_SOURCE EXTRACT_.
————
Transforming raw OpenStreetMap Protocolbuffer Binary Format (PBF) extracts into computationally efficient directed graphs is the foundational step in any production routing pipeline. Unlike undirected representations, directed graphs explicitly encode traversal constraints — one-way streets, junction=roundabout implicit directionality, and access-class asymmetries — so that downstream algorithms operate on topologically sound networks from the start. This page is part of OSM Graph Architecture & Network Modeling, the broader reference for graph topology, attribute mapping, and traversal logic in Python-based routing systems.
Prerequisites
Before implementing the extraction pipeline, ensure your environment meets these baseline requirements:
- Python 3.9+ with
piporuv - Core libraries:
pyosmium(streaming PBF parser),networkx(graph construction),shapely(geometry validation),numpy(vectorized coordinate operations) - System resources: 8 GB RAM minimum for state-level extracts; 16 GB or more for national datasets
- Data source: Geofabrik regional extracts or official OSM PBF dumps (
.osm.pbf)
————
_RAW RECORDS_.
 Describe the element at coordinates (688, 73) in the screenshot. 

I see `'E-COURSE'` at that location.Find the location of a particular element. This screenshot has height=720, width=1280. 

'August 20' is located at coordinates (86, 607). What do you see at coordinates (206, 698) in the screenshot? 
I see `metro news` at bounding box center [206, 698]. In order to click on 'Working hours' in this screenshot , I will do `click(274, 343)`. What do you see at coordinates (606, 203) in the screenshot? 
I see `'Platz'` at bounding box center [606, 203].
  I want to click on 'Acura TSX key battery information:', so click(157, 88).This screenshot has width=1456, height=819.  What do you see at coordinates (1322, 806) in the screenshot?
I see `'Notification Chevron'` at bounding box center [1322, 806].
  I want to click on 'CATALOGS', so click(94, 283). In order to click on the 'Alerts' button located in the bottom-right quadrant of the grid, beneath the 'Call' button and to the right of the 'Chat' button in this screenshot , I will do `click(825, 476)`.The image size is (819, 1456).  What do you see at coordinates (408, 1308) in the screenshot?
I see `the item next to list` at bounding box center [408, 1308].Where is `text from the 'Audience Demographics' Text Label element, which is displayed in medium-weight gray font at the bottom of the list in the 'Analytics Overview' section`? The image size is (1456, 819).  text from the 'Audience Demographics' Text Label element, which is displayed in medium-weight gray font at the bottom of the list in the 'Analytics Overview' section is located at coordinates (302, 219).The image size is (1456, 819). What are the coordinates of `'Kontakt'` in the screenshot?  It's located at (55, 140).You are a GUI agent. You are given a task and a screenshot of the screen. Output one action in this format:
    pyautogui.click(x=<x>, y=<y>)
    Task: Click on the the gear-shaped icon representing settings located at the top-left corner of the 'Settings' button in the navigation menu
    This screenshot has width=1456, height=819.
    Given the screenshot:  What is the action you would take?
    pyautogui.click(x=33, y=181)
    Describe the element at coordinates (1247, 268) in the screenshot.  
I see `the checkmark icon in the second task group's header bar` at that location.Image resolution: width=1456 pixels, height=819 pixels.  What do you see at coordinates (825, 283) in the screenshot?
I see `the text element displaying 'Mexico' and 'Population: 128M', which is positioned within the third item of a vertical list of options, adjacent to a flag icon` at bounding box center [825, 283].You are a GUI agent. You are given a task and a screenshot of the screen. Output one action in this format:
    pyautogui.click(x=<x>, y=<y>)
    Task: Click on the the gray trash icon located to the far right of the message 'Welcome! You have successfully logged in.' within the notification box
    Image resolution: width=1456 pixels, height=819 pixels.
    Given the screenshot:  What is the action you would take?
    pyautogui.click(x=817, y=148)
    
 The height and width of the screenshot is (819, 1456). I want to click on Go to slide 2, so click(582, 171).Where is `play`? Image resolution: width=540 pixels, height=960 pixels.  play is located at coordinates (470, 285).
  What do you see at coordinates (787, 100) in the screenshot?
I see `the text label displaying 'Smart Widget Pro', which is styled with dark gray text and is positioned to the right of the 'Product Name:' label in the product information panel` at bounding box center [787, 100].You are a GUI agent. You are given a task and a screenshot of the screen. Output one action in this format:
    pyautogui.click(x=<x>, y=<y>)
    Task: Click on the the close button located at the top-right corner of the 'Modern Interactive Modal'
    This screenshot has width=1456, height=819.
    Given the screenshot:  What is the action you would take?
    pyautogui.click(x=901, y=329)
————
_TASKS AND EXERCISES_.
1 - According to the page on building directed graphs from OpenStreetMap extracts, why are directed graphs used rather than undirected ones?
2 - What is the minimum RAM that the page on building directed graphs from OpenStreetMap extracts lists for state-level extracts?

_FULL ANSWERS_.
1 - Directed graphs explicitly encode traversal constraints such as one-way streets, the implicit directionality of junction=roundabout, and access-class asymmetries. As a result, downstream algorithms work on topologically sound networks from the start.

2 - 8 GB.